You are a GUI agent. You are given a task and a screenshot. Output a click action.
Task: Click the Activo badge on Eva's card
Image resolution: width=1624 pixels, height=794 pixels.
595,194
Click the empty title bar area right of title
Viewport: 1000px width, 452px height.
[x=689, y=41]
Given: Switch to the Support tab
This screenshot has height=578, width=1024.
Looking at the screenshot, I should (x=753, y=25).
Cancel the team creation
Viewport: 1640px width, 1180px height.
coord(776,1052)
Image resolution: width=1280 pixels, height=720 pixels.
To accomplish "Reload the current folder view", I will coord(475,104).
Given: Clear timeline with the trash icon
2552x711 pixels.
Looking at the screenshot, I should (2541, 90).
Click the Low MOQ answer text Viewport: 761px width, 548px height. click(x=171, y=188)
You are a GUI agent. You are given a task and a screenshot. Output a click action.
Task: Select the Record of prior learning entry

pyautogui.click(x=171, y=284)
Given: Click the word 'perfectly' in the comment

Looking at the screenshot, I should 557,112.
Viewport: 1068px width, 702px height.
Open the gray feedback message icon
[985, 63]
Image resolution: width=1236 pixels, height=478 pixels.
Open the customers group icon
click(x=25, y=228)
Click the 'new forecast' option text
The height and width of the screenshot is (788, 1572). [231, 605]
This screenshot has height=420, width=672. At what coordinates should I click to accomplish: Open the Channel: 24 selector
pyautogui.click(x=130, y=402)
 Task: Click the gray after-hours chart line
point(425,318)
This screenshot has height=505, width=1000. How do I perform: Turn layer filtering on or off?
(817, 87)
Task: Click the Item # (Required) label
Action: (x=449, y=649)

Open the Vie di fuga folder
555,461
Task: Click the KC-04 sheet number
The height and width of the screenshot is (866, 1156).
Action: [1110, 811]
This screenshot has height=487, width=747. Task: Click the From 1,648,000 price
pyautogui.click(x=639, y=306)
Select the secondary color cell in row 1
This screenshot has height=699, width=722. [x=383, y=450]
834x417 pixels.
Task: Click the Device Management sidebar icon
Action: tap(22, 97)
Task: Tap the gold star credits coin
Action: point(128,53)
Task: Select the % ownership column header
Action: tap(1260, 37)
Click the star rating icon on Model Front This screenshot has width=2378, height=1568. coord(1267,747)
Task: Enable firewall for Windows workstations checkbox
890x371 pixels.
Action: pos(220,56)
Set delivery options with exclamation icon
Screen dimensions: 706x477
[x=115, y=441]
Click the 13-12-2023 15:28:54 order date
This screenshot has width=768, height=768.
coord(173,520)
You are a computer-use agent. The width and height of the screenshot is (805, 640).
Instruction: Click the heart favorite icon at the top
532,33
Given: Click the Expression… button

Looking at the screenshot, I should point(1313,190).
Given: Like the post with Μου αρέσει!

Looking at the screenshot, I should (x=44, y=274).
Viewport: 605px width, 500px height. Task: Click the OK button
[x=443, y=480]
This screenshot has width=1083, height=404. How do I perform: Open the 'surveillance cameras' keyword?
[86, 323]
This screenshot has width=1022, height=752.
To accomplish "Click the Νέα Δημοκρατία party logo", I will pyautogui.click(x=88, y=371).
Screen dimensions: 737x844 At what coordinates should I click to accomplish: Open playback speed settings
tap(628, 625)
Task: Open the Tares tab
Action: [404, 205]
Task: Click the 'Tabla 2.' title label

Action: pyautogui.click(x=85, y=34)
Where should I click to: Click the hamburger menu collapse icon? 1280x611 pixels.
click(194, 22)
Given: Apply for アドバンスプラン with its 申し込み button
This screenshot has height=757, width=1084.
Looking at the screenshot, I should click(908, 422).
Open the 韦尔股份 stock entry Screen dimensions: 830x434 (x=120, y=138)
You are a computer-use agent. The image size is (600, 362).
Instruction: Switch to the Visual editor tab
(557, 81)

* _Exercise aim_: Whenever a line of the material above contains the string "computer", copy that line out.

* _Solution to this task_:
You are a computer-use agent. The width and height of the screenshot is (805, 640).
You are a computer-use agent. The image size is (600, 362).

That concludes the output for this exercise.